PIN proteins are integral membrane proteins in plants that transport the anionic form of the hormone auxin across membranes. The discovery of the initial member of the PIN gene family, PIN1, occurred through the identification of the pin-formed1 (pin1) mutation in Arabidopsis thaliana. This mutation led to a stem that lacked almost all organs, including leaves and flowers.

Most of the PIN proteins (e.g. PIN1/2/3/4/7 in the model plant Arabidopsis thaliana) localize at the plasma membrane (PM) where they serve as secondary active transporters involved in the efflux of auxin. The PM-localized PIN proteins show asymmetrical localizations on the membrane and are, therefore, responsible for polar auxin transport. Some other members of the PIN family (e.g. PIN5 and 8 in Arabidopsis) localize mostly at the ER-membrane or have a dual PM and ER localization (e.g. PIN6 in Arabidopsis). These PIN proteins regulate the partitioning of auxin within the cell.

The PM-localized PIN proteins physically interact with a few members of the large PGP family of transporters that also work as auxin efflux carriers (PGP1 and PGP19 in Arabidopsis). These interactions result in a synergistic increase in auxin efflux.

The activity and localization of the PM-localized PIN proteins are regulated by several phosphorylations on their large cytosolic hydrophilic loop carried out by kinases of the AGC family (e.g. PID, WAG1, WAG2, PID2 in Arabidopsis) and the D6PK kinase.

== Maintenance of polarity ==
PIN proteins in the plasma membrane organize into clusters of different sizes, each diffusing at varying rates. These clusters play crucial roles in signal transduction by amplifying signals, increasing sensitivity, and connecting with intracellular trafficking pathways like endocytosis. Within these clusters, the agglomerations of auxin transporters are vital for maintaining their polarity, as they have lower mobility compared to dispersed proteins. PIN clustering and mobility depend on phosphoinositides, particularly PIN2's interaction with them, and enzymes like PIP5K1, shaping PIN cluster-like aggregates. Interestingly, PIN clusters don't align with REMORIN 1.2 but are affected by elevated salicylic acid levels or REM1.2, which induce hyperclustering of PIN2, influencing auxin distribution. Moreover, connections between the plasma membrane, cell wall, and the composition of molecules like pectin and cellulose influence PIN clustering, impacting auxin transport. Lastly, the microtubule cytoskeleton regulates PIN lateral diffusion, underscoring how cell wall chemistry and plasma membrane lipids control auxin transporter clustering, ultimately impacting Polar Auxin Transport (PAT).

> [Dataset]

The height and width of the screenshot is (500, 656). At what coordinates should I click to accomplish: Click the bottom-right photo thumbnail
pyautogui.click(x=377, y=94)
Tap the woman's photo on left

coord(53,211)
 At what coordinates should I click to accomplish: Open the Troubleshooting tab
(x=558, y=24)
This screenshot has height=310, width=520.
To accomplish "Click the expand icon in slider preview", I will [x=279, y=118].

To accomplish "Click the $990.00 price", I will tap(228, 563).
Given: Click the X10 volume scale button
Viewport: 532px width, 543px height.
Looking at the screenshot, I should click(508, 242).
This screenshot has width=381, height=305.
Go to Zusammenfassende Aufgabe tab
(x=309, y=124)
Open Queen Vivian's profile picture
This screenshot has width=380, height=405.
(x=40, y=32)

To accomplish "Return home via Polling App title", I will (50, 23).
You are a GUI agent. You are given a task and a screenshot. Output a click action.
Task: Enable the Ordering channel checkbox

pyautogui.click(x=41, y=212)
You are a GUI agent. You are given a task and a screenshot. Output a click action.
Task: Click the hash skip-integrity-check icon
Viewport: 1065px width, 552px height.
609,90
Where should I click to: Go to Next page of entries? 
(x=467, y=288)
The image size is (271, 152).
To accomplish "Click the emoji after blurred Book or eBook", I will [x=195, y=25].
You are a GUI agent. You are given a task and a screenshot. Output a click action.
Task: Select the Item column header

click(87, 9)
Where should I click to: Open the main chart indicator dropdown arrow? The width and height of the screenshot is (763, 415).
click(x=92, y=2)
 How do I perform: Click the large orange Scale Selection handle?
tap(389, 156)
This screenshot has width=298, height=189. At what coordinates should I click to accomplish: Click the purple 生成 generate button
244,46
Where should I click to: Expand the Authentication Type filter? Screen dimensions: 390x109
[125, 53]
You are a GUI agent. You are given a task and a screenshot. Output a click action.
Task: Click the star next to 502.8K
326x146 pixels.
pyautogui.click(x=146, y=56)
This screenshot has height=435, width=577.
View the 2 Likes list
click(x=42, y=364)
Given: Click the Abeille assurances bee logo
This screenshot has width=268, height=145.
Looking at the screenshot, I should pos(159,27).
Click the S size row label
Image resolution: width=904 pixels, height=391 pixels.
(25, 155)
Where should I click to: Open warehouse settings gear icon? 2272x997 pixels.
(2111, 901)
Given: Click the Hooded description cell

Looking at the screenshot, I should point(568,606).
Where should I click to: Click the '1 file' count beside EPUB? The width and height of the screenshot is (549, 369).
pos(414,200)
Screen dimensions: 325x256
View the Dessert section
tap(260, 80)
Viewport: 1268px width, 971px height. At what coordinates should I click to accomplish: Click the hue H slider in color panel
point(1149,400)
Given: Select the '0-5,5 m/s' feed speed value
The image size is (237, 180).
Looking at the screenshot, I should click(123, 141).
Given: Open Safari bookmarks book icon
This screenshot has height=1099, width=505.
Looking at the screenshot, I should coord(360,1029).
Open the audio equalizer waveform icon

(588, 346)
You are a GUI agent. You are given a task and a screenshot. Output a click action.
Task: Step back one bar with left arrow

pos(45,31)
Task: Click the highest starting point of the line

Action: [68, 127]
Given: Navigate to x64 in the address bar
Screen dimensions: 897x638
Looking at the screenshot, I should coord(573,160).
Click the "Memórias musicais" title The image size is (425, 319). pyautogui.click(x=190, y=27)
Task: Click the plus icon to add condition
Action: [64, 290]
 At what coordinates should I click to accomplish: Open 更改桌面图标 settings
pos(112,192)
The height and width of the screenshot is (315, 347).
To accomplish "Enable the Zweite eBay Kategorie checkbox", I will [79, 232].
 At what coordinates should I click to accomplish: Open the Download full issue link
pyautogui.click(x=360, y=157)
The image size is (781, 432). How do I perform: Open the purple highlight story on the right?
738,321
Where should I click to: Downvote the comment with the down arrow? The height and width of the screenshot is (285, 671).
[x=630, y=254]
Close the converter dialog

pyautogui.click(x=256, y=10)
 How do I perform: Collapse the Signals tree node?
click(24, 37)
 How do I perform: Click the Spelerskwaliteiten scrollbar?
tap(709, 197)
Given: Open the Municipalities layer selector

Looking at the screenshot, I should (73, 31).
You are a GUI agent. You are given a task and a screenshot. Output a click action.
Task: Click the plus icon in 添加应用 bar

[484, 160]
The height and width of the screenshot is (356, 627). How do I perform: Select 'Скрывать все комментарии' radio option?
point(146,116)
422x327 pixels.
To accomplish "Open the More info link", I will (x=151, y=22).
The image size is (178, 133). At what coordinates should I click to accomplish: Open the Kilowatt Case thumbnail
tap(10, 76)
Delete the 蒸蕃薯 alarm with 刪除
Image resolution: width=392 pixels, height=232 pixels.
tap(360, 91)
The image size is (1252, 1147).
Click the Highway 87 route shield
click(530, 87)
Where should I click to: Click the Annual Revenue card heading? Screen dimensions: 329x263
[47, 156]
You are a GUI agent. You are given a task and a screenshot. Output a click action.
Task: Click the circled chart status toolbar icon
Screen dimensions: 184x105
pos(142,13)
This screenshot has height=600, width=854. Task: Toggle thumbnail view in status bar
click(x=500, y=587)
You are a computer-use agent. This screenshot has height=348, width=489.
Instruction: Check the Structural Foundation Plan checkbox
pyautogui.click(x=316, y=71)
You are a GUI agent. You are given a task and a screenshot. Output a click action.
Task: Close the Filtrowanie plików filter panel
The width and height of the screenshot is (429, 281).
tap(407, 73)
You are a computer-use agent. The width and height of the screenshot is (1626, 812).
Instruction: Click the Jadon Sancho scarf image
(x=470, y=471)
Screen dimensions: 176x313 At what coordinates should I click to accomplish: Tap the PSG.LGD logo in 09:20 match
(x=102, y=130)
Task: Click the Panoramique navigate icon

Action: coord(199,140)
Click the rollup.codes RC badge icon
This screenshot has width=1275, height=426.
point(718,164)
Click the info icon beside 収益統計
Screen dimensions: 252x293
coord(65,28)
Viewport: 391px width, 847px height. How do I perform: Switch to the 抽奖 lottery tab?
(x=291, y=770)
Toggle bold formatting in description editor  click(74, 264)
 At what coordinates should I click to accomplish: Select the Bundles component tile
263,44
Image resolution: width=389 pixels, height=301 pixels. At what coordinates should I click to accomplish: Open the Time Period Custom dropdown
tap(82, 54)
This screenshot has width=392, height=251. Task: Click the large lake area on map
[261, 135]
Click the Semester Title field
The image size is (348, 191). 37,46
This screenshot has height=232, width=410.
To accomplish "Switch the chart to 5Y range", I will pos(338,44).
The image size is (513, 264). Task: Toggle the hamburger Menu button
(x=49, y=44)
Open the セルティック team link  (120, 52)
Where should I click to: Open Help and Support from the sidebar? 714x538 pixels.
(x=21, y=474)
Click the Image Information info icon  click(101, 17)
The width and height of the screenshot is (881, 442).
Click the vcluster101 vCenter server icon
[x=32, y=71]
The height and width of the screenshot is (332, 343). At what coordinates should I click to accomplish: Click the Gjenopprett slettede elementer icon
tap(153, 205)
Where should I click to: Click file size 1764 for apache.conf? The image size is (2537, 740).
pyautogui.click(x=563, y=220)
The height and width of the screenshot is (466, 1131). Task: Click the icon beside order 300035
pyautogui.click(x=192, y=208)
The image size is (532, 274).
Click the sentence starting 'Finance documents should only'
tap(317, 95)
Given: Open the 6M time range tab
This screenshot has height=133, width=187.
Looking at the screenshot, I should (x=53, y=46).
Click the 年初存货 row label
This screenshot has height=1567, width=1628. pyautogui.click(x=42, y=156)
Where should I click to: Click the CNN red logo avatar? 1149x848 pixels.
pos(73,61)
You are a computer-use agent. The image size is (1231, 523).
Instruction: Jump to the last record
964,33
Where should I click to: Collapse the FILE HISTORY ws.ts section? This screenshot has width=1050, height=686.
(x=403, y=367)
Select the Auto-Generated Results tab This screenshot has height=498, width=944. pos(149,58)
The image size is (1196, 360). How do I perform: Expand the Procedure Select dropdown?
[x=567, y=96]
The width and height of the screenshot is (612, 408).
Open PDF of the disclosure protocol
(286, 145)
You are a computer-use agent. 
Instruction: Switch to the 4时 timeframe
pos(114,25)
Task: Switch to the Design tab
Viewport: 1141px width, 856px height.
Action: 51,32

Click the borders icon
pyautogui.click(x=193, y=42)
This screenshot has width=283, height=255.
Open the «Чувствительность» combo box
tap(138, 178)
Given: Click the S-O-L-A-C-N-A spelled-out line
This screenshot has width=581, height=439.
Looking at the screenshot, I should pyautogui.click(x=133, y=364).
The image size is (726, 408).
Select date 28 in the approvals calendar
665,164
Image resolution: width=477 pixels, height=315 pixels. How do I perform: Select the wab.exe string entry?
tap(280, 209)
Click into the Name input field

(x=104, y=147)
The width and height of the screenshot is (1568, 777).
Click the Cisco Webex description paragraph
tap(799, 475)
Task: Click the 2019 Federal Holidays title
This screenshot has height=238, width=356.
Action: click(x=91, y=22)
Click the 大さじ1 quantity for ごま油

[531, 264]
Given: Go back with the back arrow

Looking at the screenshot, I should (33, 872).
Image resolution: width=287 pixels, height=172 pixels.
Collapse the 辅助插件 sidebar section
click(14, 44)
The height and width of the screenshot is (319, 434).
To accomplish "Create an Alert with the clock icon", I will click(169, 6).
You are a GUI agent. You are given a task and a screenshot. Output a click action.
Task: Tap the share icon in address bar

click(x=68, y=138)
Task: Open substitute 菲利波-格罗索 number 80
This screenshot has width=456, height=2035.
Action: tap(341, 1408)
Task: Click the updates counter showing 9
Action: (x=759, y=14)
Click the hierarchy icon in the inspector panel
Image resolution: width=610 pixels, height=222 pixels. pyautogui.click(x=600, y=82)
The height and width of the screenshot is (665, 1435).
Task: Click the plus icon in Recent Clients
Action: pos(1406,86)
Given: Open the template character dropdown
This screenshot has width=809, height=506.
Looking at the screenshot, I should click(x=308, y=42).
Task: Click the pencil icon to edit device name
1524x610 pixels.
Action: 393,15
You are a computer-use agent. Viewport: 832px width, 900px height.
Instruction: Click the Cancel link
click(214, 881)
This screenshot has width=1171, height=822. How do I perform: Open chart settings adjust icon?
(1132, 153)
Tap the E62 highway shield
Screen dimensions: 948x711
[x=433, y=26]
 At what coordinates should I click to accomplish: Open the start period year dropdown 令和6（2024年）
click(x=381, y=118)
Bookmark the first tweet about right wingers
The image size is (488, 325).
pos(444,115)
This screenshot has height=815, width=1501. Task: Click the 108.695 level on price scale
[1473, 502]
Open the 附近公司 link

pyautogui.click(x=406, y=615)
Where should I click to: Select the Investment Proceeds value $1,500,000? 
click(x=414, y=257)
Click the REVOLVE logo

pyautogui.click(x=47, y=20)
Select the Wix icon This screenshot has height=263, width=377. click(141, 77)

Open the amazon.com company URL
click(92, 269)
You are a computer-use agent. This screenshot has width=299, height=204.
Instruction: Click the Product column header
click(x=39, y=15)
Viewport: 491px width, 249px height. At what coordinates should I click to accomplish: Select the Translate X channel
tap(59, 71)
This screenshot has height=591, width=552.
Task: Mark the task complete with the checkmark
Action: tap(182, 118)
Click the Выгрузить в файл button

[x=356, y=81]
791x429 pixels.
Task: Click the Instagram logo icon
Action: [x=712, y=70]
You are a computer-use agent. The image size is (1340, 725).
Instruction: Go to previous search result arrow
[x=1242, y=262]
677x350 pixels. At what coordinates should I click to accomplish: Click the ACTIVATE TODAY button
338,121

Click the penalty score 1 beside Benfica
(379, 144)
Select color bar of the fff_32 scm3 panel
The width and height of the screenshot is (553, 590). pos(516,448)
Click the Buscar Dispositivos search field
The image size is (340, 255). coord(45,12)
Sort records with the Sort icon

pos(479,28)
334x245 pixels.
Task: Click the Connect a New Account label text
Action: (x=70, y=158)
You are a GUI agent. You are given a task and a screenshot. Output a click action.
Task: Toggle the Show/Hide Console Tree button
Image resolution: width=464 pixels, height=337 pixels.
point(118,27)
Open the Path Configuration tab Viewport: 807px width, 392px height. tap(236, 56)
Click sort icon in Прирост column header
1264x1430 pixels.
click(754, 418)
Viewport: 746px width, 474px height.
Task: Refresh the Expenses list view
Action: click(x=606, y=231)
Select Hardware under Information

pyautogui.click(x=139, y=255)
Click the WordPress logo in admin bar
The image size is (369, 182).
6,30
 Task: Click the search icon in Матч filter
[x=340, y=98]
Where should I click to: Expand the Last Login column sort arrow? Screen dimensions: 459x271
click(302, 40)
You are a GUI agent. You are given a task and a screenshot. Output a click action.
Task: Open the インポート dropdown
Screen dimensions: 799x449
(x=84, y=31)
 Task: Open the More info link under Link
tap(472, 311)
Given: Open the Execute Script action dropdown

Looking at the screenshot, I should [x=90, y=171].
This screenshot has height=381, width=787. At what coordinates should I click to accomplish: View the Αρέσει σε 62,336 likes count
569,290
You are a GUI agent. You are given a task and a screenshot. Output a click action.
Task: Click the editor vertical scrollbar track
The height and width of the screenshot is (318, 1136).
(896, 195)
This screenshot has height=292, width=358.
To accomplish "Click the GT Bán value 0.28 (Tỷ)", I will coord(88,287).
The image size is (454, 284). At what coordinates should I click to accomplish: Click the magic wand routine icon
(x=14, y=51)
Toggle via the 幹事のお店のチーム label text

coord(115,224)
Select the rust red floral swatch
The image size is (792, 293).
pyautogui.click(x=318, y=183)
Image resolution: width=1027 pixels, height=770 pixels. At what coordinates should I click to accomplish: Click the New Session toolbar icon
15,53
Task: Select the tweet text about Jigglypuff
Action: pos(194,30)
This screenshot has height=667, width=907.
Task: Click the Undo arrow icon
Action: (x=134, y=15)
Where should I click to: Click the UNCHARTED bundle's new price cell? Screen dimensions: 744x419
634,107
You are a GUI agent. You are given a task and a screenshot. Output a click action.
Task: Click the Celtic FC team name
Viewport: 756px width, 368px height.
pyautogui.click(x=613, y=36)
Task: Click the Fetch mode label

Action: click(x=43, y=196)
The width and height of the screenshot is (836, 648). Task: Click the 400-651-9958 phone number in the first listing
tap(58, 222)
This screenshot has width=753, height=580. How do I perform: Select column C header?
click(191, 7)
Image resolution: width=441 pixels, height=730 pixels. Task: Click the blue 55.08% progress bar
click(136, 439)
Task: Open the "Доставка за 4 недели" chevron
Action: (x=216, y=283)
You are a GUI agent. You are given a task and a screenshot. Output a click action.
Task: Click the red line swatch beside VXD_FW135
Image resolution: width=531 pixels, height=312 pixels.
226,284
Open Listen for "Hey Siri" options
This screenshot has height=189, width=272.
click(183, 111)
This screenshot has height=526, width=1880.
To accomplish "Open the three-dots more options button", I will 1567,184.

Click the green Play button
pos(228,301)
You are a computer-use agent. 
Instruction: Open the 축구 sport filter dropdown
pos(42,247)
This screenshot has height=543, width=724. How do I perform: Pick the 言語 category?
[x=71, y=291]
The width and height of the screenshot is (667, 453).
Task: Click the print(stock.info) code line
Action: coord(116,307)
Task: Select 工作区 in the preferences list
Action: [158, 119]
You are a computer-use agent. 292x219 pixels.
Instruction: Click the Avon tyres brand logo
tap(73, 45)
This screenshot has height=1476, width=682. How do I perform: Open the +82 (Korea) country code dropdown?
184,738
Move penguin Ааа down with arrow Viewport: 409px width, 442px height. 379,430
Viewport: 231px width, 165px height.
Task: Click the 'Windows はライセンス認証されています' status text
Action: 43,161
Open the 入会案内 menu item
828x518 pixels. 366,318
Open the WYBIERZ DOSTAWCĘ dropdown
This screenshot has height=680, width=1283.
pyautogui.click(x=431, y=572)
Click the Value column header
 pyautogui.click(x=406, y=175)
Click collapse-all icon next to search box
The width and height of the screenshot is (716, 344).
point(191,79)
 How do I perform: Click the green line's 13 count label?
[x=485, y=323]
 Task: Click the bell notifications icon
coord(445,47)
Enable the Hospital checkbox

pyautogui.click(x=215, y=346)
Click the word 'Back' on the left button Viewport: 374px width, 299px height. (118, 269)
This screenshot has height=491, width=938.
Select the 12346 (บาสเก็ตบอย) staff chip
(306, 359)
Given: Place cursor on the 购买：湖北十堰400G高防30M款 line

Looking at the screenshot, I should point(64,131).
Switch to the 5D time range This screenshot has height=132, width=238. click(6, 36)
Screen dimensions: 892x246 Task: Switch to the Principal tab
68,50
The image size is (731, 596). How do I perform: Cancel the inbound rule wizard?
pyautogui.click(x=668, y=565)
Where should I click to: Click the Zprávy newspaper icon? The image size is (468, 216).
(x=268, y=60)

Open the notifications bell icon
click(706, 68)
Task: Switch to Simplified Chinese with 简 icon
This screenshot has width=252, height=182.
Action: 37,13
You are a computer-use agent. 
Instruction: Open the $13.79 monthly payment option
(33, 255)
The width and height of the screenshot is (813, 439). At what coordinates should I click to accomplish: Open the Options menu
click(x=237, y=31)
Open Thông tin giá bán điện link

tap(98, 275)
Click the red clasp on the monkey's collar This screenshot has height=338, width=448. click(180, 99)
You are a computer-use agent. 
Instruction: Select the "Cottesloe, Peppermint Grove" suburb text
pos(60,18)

> [What needs to be done] Continue the passage on PIN auxin transport proteins after its last sentence.

> [Written reply]
== Auxin feedback ==
The impact of auxin on PIN polarity has been a subject of interest for many years, with various models suggesting that auxin's feedback occurs through PIN membrane cycling dynamics. However, recent advancements have challenged this hypothesis, with both natural and synthetic auxins promoting PIN2 endocytosis at low concentrations. The positive effect of auxin on PIN2 endocytosis may result in the retention of PIN2 polarity, which is potentially relevant for auxin regulation and its polar distribution. Auxin-mediated re-arrangements of PIN polarity rely on changes in transcriptional gene expression activated by auxin signaling, with the auxin-responsive transcriptional activator WKY23 being a crucial factor required for this process. The receptor complex CAMEL–CAR, which phosphorylates PINs and regulates their polarity via subcellular trafficking, is required for the polarization of individual cells and represents a mechanism of auxin feedback on its transport machinery. Auxin induces a complex transcriptional mechanism that regulates many genes but also causes a fast, non-transcriptional response, targeting proteins like Myosin XI and its adaptor MadB2. This rapid auxin response plays a crucial role in multiple developmental processes.